------ RECORDS FOR PROCESSING

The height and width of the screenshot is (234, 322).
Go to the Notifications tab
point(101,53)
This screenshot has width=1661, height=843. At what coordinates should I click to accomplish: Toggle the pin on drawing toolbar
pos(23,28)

------------

**EXERCISE REQUIREMENTS**
Restate word for word each line of the data from the one with "Go to the Notifications tab" to the last, keeping both ends.

**RESPONSE AREA**
Go to the Notifications tab
point(101,53)
This screenshot has width=1661, height=843. At what coordinates should I click to accomplish: Toggle the pin on drawing toolbar
pos(23,28)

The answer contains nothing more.